_Text extract_
Get ready to laugh

First Annual Meadowlands Comedy Festival will feature some local performers

Residents with a yen for yucks can rejoice. The First Annual Meadowlands Comedy Festival will run from April 14 to 19, bringing six nights of high-spirited entertainment to venues in Secaucus and surrounding towns. The event will be capped by a competition finale where America’s Stand-up Comedy Champion will be crowned at the Meadowlands Plaza Hotel in Secaucus.
Among the performers will be both nationally known acts and home-grown talent, all of them hand-picked by veteran comedy booker Joseph Loesner.
A lifelong Secaucus resident, Loesner started the Meadowlands Comedy Club in 2013 at the Meadowlands Plaza Hotel, after a storied career booking acts at The Laugh Factory and other major New York clubs. The shows quickly became popular enough that he added a second line of performances at the Empire Hotel, until a collapsing parking garage this winter put the kibosh on that enterprise.

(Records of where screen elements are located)
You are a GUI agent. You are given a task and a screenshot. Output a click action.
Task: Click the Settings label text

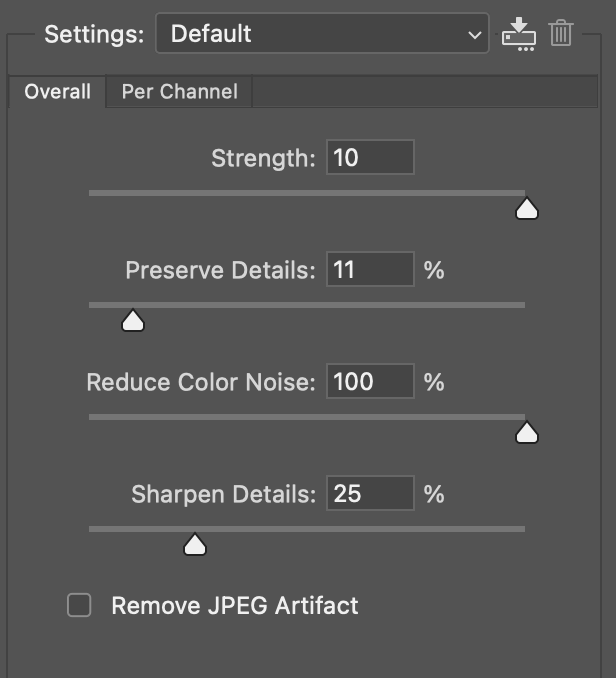click(x=94, y=34)
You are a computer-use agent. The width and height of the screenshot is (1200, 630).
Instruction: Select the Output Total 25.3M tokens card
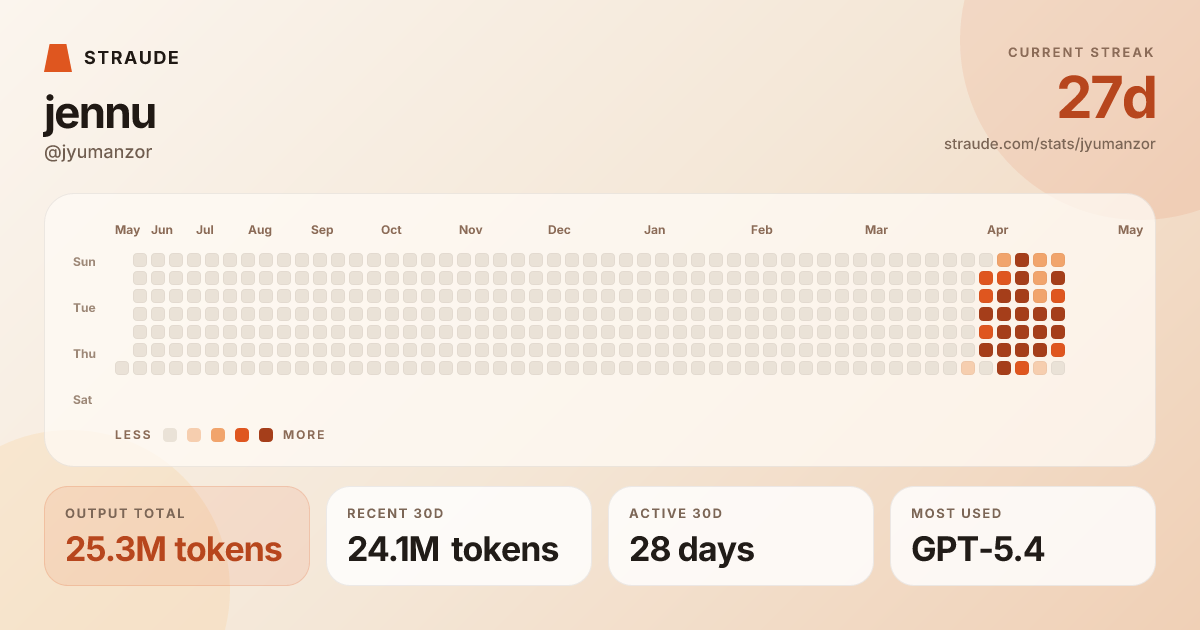tap(177, 536)
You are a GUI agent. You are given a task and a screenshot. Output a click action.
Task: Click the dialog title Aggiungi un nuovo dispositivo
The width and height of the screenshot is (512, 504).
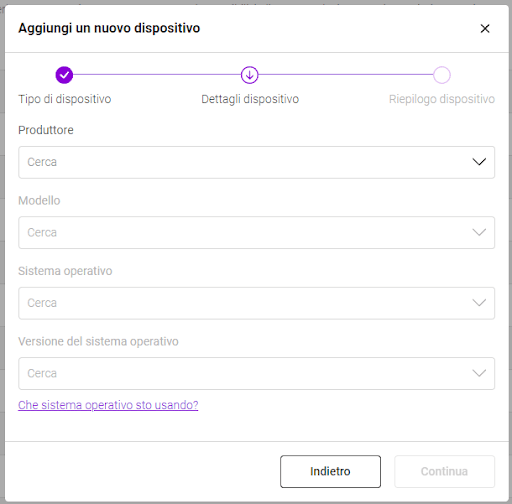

_Exercise task_
From the comedy festival article, reproduce word for word the passage starting with "Get ready to" and going on through "booker Joseph Loesner.".

_Solution for this task_
Get ready to laugh

First Annual Meadowlands Comedy Festival will feature some local performers

Residents with a yen for yucks can rejoice. The First Annual Meadowlands Comedy Festival will run from April 14 to 19, bringing six nights of high-spirited entertainment to venues in Secaucus and surrounding towns. The event will be capped by a competition finale where America’s Stand-up Comedy Champion will be crowned at the Meadowlands Plaza Hotel in Secaucus.
Among the performers will be both nationally known acts and home-grown talent, all of them hand-picked by veteran comedy booker Joseph Loesner.